# Objectives:
A: Name every user who posts in the forum thread about getting spiders out of gloves, listing each username once.
B: Write the next part of the forum thread about getting spiders out of gloves, starting right after the last line shown.

# How to smoke out spiders in gloves?



## biomanz (Dec 12, 2009)

I had a pair of full finger gloves sitting it the basement for months, and realized there are cobwebs crossing the ... entrances. I have a huge fear of spiders and even the thought of dead remains inside after a wash freaks me out.

Anyway to perhaps smoke 'em out? Was thinking of putting it over a heater or hairdryer.


----------



## ettore (Nov 13, 2004)

Have someone that ISN'T afraid of spiders put their hands in them; if they don't feel any spiders, you're golden. Other than that, wash them first, then do the same thing with a friend trying them on.


----------



## Honest Bob (Aug 22, 2010)

Turn them inside out? :thumbsup:


----------



## manabiker (Jul 18, 2010)

step on your gloves, if any dead ones come out, put them in tempura and deep fry...MMMmmmmm !!!! LOL


----------



## CharacterZero (May 19, 2004)

I'd think you could figure out how to do this more quickly than making an internet post!


----------



## ranier (Sep 9, 2003)

CharacterZero said:


> I'd think you could figure out how to do this more quickly than making an internet post!


LOL!


----------



## biomanz (Dec 12, 2009)

CharacterZero said:


> I'd think you could figure out how to do this more quickly than making an internet post!

# Data shown:
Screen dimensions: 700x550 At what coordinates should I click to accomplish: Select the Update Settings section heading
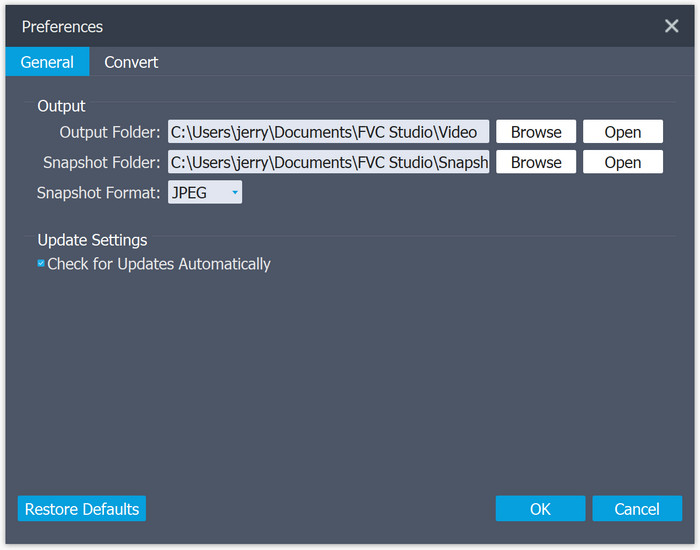click(92, 240)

# Responses to the exercise:
A: biomanz, ettore, Honest Bob, manabiker, CharacterZero, ranier

B:
Well I recently watched some vid of a survivalist smokin' out some mole-like critter to catch with burning branches, and wondering what crazy stuff others might imagine in my glove situation. And stories of spider/insect encounters always entertain me


----------



## mtbxplorer (Dec 25, 2009)

Very dangerous situation! Follow these steps carefully:

1. Immediately seal gloves in ziploc bag and ship to my free exterminator service. 
2. Buy a new pair.


----------



## speedyg55 (Nov 21, 2005)

biomanz said:


> I had a pair of full finger gloves sitting it the basement for months, and realized there are cobwebs crossing the ... entrances. I have a huge fear of spiders and even the thought of dead remains inside after a wash freaks me out.
> 
> Anyway to perhaps smoke 'em out? Was thinking of putting it over a heater or hairdryer.


The heat may cause all of the eggs that are undoubtedly in there to hatch causing hundreds of creepy spider babies to come fleeing out of the gloves. So, yeah, I guess that would work.

You could throw them on the floor, step on them, and then turn them inside out while wearing some other gloves or something, just in case there are gooey guts in there.


----------



## Noclutch (Jun 20, 2010)

Biomanz- good luck with your glove situation, and what ever you do don't ride in the deep south during banana spider months, lest you to turn into a roadie


----------



## ccaddy (Jun 14, 2006)

https://redstatepatriot.com/cowardly_lion.jpg


----------



## powpig2002 (Sep 13, 2009)

spray some raid in em, for christs sake. jeez


----------



## [email protected] (Dec 3, 2008)

Damn, I hate spiders too

Get a really big stick and hit them a few times

Personally i'd get some new gloves


----------



## Dankie (Feb 2, 2010)

cut the fingers off the gloves soak the cuff portion in gas. Set the cuffs a light and be prepared to shoot the fleeing spiders with a 12 guage


----------



## Evo. (Feb 3, 2009)

[email protected] said:


> Damn, I hate spiders too
> 
> Get a really big stick and hit them a few times
> 
> Personally i'd get some new gloves


+1

Just buy some new gloves...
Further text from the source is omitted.